Decision: Judge’s comments on religion and race were inappropriate | New


GUILFORD COUNTY – A man convicted of traffic violations and found to be a habitual criminal almost two years ago deserves a new trial because the Guilford County judge overseeing the case suggested that a potential black juror made up a religious excuse for not serving and said “most African Americans don’t want to sit on a jury,” a North Carolina Court of Appeals panel ruled.

Allen Anthony Campbell was convicted in December 2019 by Guilford County Superior Court of driving with revocation of license, disobeying light or siren, speeding, reckless driving to endanger, flight to escape arrest and ordinary criminal status, but his appeal argued that the judge’s comments during jury selection denied him the chance to have a fair trial.

During jury selection, a man said his Baptist religious beliefs would make him uncomfortable deciding on another person’s guilt or innocence.

Judge Lora Christine Cubbage, who is also black, has long expressed her frustration with this argument.

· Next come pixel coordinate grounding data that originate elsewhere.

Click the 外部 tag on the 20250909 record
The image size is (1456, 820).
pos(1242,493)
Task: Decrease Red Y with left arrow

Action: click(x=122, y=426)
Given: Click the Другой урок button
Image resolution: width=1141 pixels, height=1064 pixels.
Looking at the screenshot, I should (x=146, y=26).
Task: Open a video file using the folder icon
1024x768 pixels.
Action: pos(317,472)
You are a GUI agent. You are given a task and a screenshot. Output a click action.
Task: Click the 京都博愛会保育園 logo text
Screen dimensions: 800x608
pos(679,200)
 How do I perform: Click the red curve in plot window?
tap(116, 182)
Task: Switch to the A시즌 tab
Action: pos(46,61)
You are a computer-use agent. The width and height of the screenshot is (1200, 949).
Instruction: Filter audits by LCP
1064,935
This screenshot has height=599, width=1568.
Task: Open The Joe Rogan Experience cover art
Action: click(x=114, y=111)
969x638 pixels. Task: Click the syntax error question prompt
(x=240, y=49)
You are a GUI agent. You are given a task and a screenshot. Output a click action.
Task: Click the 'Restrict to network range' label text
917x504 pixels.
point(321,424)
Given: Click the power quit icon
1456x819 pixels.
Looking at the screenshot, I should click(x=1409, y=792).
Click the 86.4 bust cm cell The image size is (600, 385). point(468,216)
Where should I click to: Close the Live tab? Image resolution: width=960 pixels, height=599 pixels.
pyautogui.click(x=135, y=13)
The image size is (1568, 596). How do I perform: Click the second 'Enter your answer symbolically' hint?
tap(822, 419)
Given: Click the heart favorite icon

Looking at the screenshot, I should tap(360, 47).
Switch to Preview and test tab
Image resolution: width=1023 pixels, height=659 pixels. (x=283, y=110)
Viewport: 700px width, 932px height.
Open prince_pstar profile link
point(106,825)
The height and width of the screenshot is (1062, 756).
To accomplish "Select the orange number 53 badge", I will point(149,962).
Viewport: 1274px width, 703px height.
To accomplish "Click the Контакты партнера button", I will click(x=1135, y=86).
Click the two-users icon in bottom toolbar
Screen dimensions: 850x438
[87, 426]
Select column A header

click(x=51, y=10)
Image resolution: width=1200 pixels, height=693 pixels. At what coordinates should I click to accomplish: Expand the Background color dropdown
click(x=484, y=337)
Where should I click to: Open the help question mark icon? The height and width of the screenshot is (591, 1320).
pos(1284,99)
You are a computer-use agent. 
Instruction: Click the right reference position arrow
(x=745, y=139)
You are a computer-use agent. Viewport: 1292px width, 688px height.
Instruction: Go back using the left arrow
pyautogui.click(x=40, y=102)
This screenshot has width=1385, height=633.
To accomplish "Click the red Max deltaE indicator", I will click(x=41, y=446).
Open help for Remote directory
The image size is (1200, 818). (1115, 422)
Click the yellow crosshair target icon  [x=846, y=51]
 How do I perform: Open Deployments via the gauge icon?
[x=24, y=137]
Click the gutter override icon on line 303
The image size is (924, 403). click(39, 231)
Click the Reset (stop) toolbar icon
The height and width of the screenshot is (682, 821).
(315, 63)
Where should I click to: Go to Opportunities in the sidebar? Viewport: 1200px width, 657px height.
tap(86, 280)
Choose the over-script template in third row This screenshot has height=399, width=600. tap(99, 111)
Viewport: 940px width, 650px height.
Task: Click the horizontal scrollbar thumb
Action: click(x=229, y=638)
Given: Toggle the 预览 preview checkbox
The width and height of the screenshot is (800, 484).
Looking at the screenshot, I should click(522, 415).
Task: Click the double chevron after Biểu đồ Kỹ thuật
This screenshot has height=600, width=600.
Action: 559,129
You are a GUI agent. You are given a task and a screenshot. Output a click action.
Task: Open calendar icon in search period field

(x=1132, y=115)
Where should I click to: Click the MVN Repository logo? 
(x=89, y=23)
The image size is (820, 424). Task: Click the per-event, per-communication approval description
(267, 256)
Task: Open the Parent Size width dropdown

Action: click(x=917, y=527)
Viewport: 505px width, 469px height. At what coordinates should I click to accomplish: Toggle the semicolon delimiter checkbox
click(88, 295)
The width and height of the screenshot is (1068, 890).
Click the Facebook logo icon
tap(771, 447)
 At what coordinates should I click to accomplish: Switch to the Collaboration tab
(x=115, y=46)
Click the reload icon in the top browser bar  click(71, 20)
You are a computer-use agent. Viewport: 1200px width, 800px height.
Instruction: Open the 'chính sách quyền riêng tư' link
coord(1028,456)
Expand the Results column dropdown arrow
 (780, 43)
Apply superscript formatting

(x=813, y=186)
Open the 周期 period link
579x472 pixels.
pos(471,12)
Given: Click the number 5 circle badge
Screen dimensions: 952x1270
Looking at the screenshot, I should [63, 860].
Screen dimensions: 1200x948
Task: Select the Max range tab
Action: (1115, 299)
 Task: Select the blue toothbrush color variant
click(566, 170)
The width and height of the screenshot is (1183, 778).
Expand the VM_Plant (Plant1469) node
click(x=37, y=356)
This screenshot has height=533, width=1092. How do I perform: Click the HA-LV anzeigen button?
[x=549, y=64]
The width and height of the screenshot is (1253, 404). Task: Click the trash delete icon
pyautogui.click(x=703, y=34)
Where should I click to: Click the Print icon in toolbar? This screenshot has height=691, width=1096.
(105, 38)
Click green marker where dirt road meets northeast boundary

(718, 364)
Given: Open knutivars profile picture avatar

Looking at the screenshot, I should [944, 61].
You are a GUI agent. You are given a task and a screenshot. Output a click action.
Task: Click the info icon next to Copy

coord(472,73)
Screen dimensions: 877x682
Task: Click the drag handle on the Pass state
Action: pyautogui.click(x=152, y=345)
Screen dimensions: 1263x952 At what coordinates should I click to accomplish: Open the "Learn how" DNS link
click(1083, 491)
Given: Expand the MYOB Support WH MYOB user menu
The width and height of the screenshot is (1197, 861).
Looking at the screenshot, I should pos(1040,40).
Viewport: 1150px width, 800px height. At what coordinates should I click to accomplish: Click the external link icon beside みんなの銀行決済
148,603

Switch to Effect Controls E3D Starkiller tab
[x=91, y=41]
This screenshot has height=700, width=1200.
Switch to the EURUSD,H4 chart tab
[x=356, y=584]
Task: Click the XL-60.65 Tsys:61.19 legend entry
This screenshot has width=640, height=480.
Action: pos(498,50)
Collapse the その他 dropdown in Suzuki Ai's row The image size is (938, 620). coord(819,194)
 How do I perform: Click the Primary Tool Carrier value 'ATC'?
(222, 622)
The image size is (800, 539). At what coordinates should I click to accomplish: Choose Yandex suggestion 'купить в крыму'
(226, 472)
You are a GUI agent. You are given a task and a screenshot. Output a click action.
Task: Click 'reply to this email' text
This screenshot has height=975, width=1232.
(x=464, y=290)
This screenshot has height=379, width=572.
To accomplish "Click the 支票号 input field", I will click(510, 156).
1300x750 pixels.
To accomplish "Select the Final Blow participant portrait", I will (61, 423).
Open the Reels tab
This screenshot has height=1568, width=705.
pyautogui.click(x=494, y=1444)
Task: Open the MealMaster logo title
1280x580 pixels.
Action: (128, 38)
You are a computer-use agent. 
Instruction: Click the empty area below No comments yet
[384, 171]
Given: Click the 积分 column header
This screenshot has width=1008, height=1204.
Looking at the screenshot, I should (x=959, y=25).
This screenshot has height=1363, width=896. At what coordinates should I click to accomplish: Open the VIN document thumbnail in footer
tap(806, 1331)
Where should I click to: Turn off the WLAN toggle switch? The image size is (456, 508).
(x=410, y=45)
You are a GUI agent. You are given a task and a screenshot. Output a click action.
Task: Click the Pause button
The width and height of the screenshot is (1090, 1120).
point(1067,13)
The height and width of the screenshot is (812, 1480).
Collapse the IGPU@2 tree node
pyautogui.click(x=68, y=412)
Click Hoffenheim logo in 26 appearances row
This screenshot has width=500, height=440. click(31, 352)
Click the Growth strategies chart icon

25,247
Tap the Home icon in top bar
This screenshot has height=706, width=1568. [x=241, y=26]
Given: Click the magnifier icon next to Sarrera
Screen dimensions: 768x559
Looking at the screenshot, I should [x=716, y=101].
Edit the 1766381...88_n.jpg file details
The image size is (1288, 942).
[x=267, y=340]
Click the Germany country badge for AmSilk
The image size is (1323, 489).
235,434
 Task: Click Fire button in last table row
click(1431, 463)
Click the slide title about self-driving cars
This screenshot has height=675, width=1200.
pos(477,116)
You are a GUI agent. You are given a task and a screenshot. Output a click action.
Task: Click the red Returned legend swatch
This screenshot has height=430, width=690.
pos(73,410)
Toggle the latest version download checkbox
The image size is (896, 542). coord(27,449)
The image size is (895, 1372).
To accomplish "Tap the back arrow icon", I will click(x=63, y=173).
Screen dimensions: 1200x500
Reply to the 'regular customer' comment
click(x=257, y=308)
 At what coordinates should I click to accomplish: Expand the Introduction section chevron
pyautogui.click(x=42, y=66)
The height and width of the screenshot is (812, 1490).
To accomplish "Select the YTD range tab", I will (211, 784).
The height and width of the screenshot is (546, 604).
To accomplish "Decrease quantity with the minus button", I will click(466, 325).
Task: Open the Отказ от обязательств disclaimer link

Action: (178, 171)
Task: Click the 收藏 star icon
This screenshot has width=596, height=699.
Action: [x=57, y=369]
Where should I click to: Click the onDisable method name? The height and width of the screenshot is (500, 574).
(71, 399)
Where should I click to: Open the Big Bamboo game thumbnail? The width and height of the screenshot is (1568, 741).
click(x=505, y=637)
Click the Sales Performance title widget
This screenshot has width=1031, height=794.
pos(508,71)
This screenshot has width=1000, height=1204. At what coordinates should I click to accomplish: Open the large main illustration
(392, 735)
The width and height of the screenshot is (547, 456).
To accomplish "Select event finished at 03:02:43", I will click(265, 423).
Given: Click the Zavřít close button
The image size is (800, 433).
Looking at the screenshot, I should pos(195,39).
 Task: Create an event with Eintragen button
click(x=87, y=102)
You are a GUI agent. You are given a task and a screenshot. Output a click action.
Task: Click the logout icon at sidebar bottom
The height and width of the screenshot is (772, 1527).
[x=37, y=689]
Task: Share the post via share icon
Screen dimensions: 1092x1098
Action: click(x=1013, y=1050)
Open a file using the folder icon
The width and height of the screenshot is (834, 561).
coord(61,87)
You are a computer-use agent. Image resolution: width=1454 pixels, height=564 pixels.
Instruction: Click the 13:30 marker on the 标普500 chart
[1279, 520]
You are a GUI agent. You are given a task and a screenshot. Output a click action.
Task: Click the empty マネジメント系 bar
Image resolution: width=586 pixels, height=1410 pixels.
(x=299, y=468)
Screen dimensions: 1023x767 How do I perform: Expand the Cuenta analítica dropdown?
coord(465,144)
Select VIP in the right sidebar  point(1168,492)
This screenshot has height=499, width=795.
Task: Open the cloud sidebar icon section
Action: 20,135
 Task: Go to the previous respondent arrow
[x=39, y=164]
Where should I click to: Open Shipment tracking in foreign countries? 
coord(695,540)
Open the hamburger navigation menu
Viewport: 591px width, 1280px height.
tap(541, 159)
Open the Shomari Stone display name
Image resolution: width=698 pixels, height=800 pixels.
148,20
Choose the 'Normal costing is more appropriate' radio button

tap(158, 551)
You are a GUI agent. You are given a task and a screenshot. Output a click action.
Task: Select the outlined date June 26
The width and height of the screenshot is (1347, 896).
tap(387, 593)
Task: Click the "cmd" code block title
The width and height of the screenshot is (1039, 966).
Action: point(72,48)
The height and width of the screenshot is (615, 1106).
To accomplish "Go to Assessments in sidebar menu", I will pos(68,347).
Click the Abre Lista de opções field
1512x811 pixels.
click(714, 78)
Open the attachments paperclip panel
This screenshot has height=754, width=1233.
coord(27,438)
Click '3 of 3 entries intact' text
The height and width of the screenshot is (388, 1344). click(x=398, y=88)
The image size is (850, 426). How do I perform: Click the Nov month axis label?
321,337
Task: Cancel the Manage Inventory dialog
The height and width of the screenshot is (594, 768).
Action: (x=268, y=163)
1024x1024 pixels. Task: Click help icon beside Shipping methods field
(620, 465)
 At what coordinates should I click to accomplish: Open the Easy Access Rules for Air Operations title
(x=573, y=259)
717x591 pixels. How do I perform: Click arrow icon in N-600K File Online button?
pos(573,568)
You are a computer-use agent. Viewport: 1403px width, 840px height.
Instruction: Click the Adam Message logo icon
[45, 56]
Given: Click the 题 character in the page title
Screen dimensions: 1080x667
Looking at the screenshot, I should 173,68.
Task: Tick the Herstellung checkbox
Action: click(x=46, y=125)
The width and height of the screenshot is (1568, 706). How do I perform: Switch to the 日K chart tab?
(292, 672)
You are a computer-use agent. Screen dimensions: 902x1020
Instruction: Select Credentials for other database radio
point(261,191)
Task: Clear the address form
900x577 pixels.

“Let me just say this, and especially to African Americans: Every day we are in the papers saying that we are not getting fairness in the justice system. Each day. But … most African Americans don’t want to be on a jury. And 90% of the time, he’s an African-American accused. So we leave those juries and we leave open the possibility – for juries to exist without any African Americans sitting on them, to give an African American accused a fair trial. So we can’t keep complaining if we’re going to be part of the problem, ”she said. “Now I grew up a Baptist too. And there’s nothing about a Baptist background that says we can’t listen to the evidence and decide if this gentleman setting at this table was treated the way he was supposed to be treated and received. – was charged the way he was supposed to be charged. “

Cubbage fired the man from the jury roll, but Campbell’s attorney argued in the appeal that her comments on religion “had intimidated jurors into exercising their own beliefs” and that she also “had” injected free of charge the race into the trial “.

A three-judge panel of the Court of Appeal ruled that while Cubbage may have been motivated by a desire to see Campbell, who is black, to have an ethnically diverse jury, his comments were inappropriate.

“Courts have warned that irrelevant references to religion, race and other unchanging characteristics can impede an accused’s right to equal protection and due process,” the ruling said. “After watching the trial court reprimand (the) potential juror … other potential jurors – especially African-American jurors – would likely be reluctant to openly and frankly answer questions during jury selection regarding their ability to be fair and neutral, especially if their concerns arise. of their religious beliefs.